The dispute burst into the open last month, with the pair of reports to council’s executive committee.
The main report accused Kiwanis of failing to hold up their end of the management agreement. The deal stipulates that all the castle’s net revenues, a new ticket surcharge and the equivalent of property taxes – which the city stopped collecting from Casa Loma under the new deal – be deposited in a Casa Loma Improvement Fund to pay for upgrades.
But Kiwanis has been using the fund to cover operating shortfalls, meaning there will only be $335,000 in the account by 2011, not $1.5-million as projected, according to the city. Kiwanis has blown deadlines and failed to complete required projects, the report says.
Virginia Cooper, Casa Loma’s CEO , says the recession hit the castle hard. She and Kiwanis sent a lengthy rebuttal to councillors alleging errors in the city’s report – there’s at least one glaring mistake in that Sir Henry’s Café, the new basement restaurant that replaced Druxy’s deli, is open for business, contrary to the report.
It’s true, too, that Kiwanis has had some achievements: The new deal with Pegasus Hospitality Group of Palais Royale fame, a cutting edge new audio and visual guide and an innovative partnership with a women in skilled trades program to redecorate Casa Loma’s hunting lodge in Edward fashion.

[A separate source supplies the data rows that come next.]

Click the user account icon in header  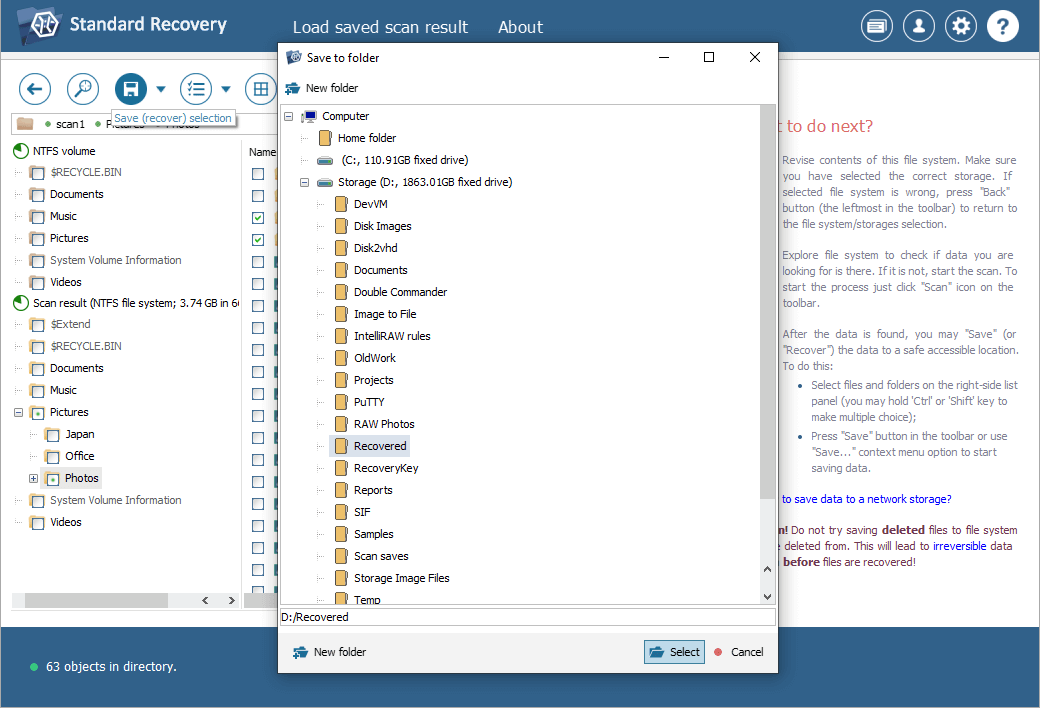click(919, 27)
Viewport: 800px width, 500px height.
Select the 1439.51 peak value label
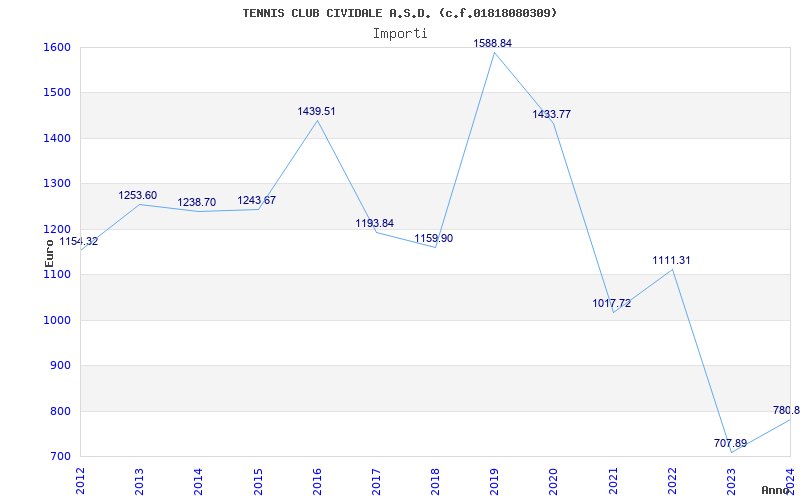tap(316, 112)
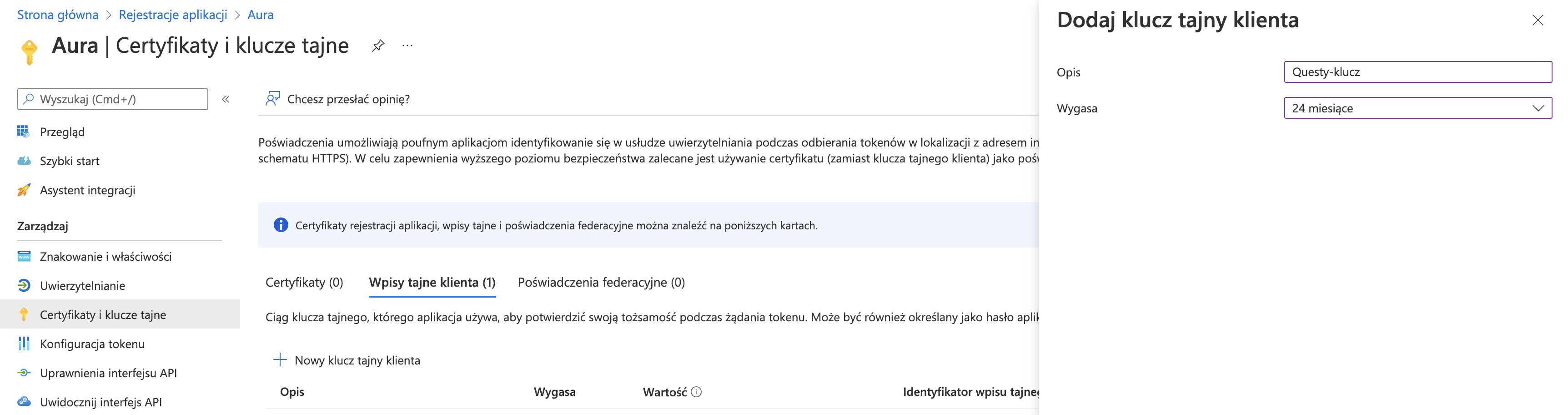Click Konfiguracja tokenu icon
This screenshot has width=1568, height=415.
coord(24,344)
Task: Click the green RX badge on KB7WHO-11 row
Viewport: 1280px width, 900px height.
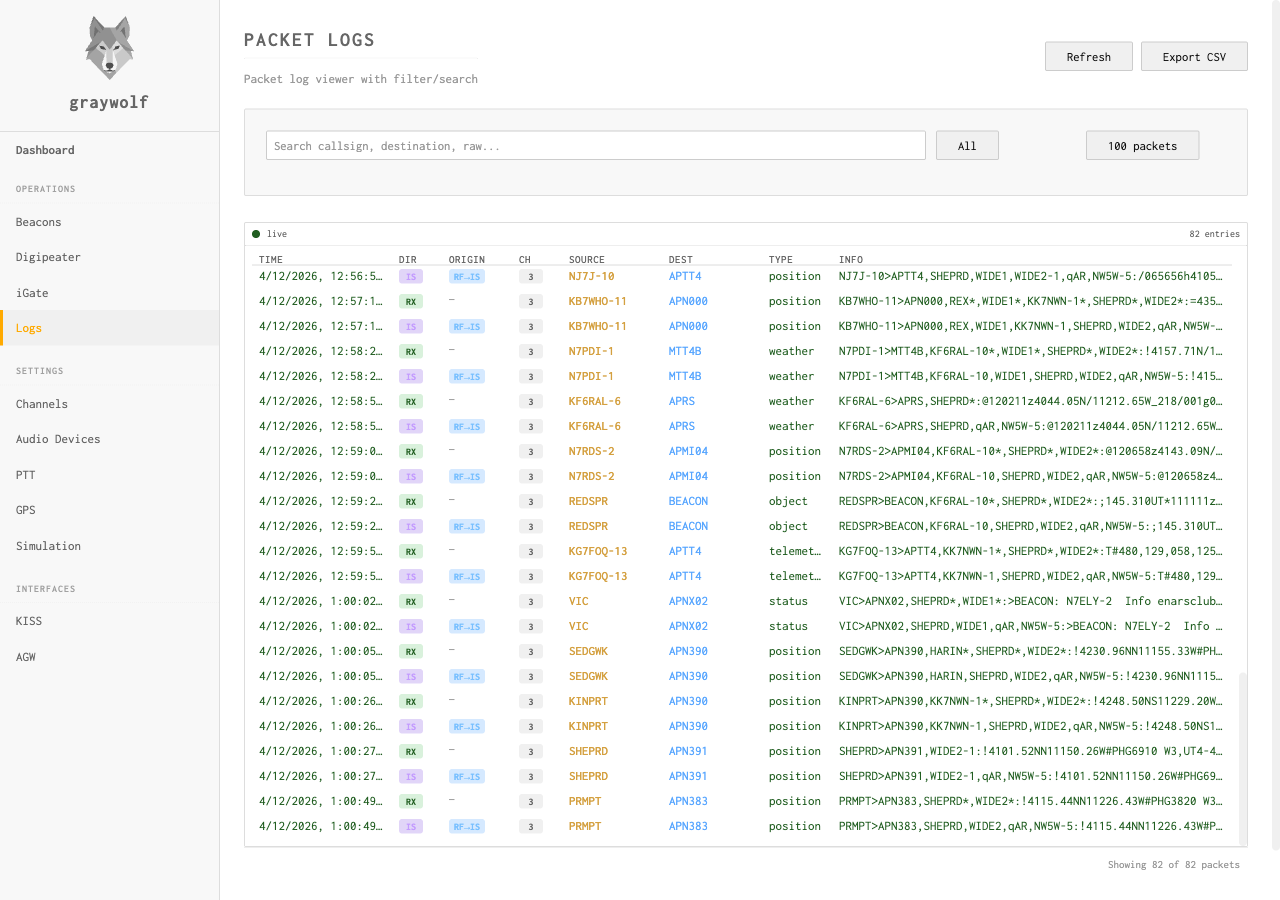Action: [410, 301]
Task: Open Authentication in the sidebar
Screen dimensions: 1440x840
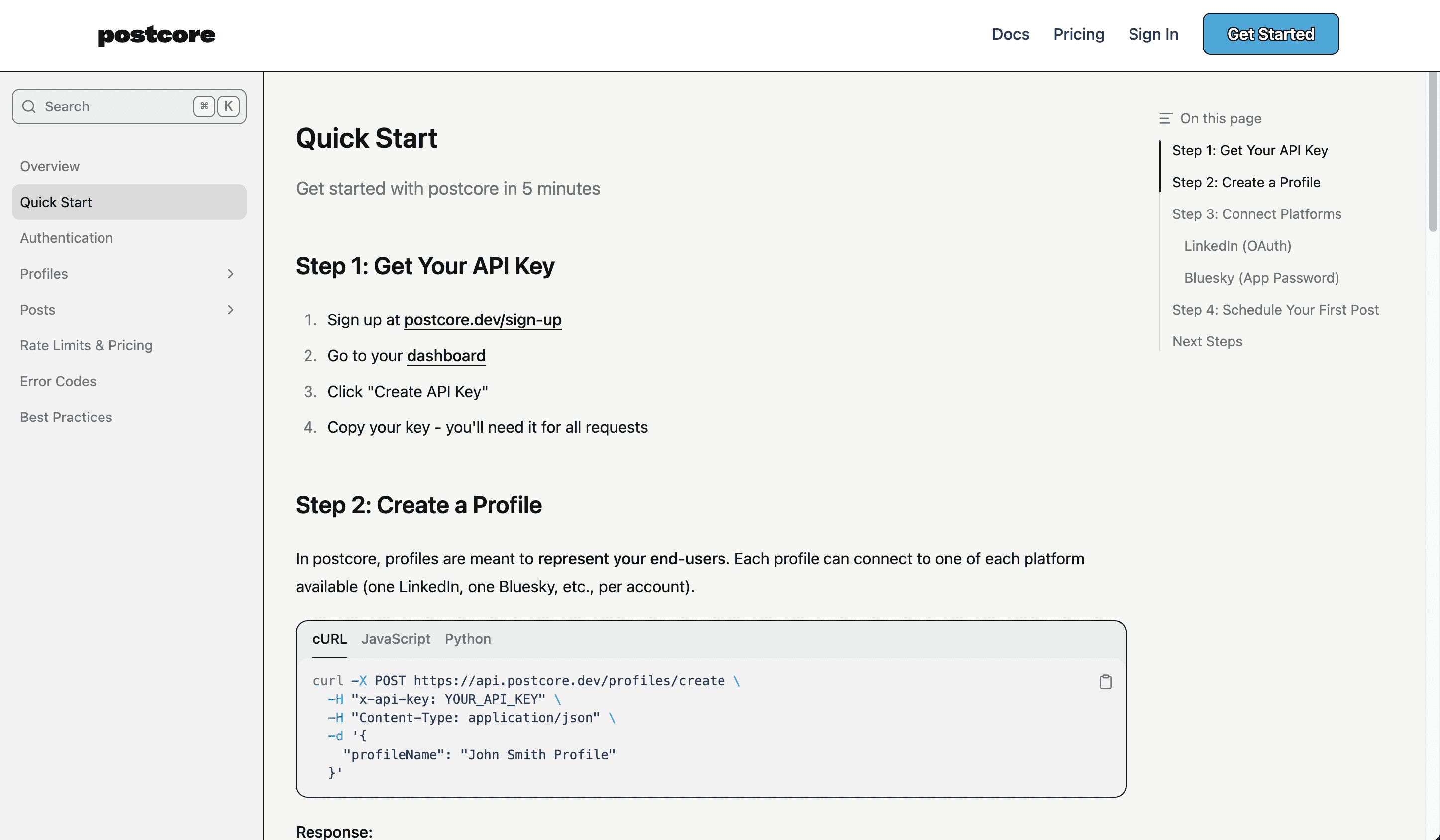Action: point(66,238)
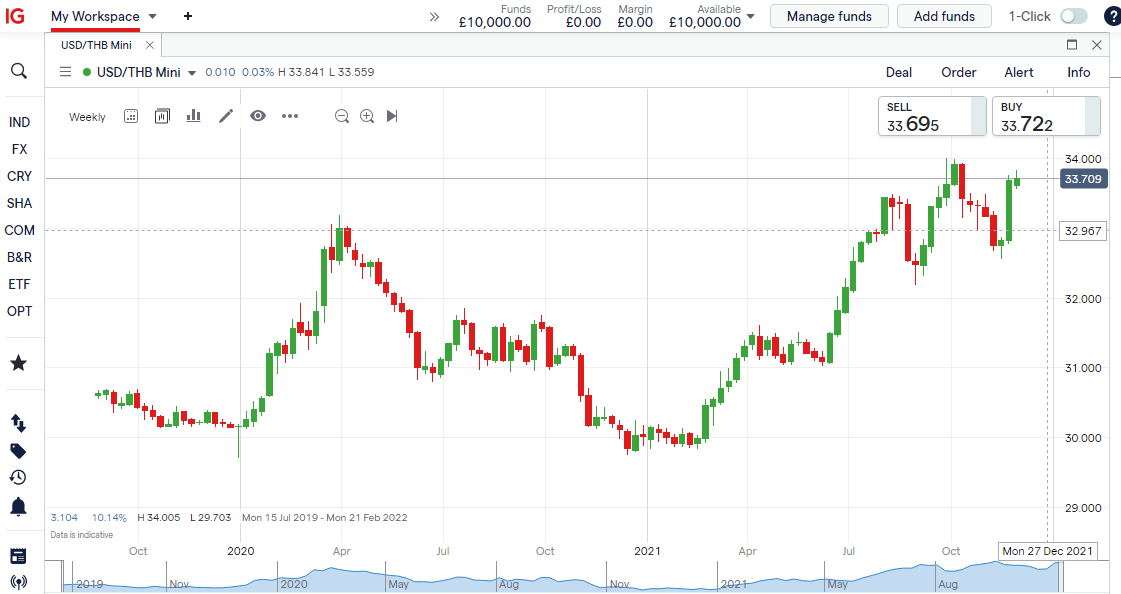The image size is (1121, 594).
Task: Open the history clock icon
Action: tap(18, 477)
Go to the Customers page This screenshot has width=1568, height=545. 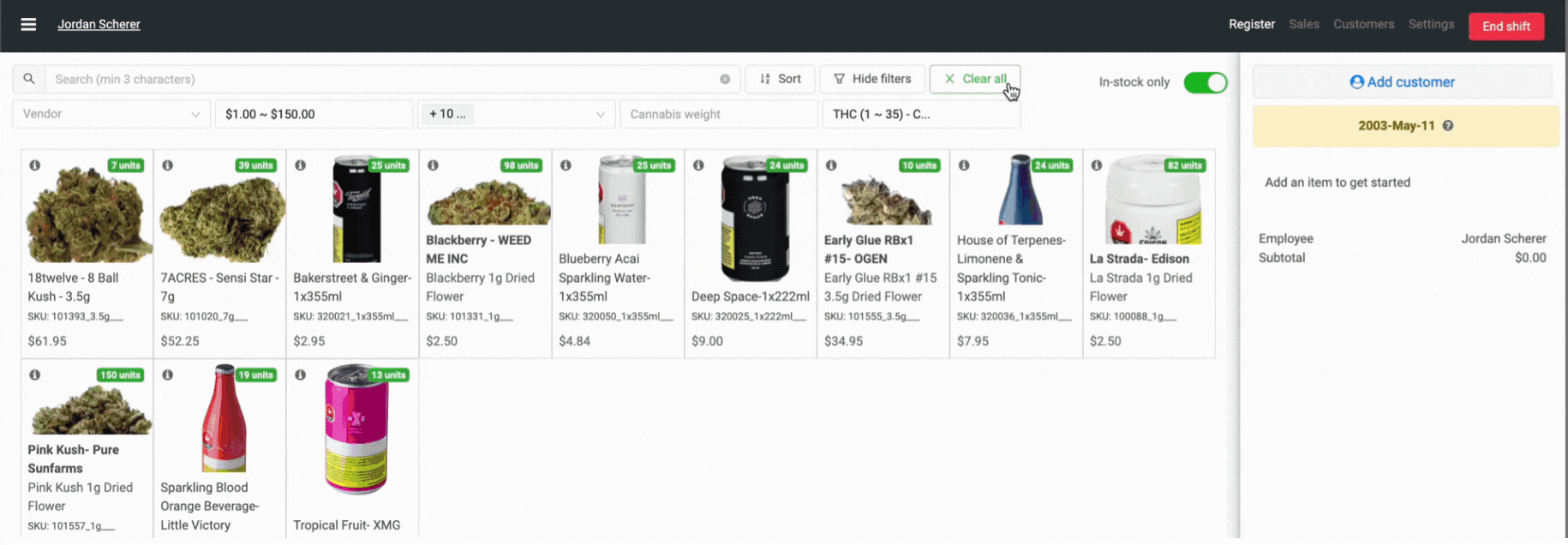coord(1363,24)
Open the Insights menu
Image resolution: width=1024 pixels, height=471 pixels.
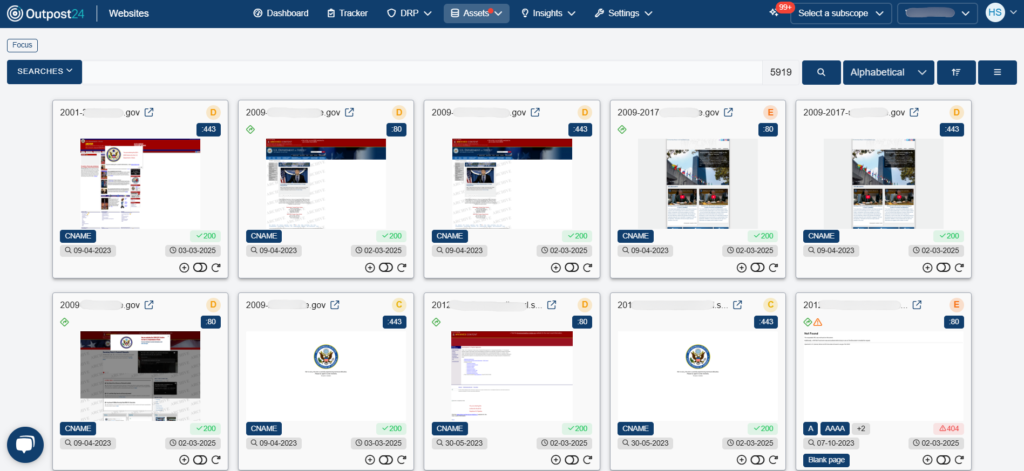coord(548,13)
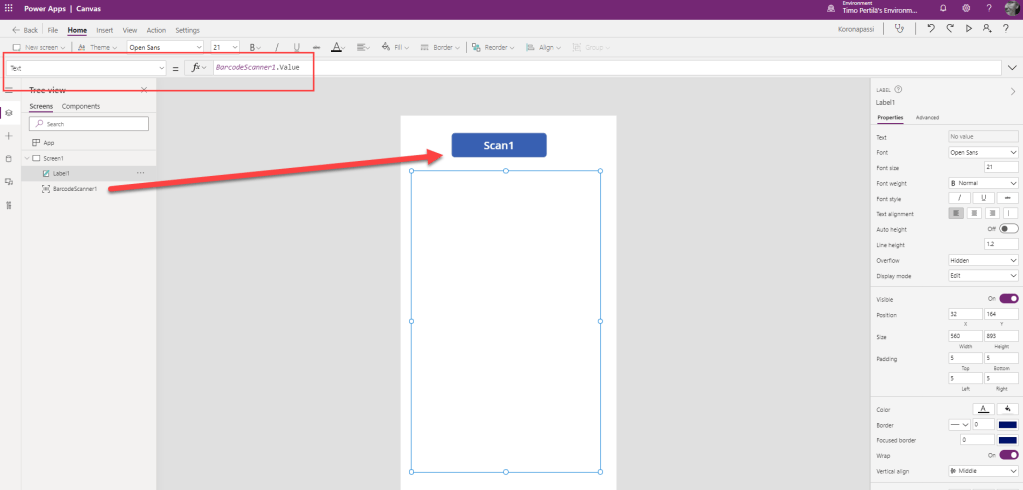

Still, according to an internal board report, the castle lost $317,875 in 2009, a year in which attendance dropped 3.4 per cent and sales at the basement gift shop dropped 20.7 per cent.
That’s why Rita Davies, the city’s director of culture, is eager to see work accelerate and the intrigue end at Toronto’s palace.
“It is an emblem of modernity,” she said of Casa Loma. “It has a lot more interesting story to tell about Toronto than knights in shining armour.”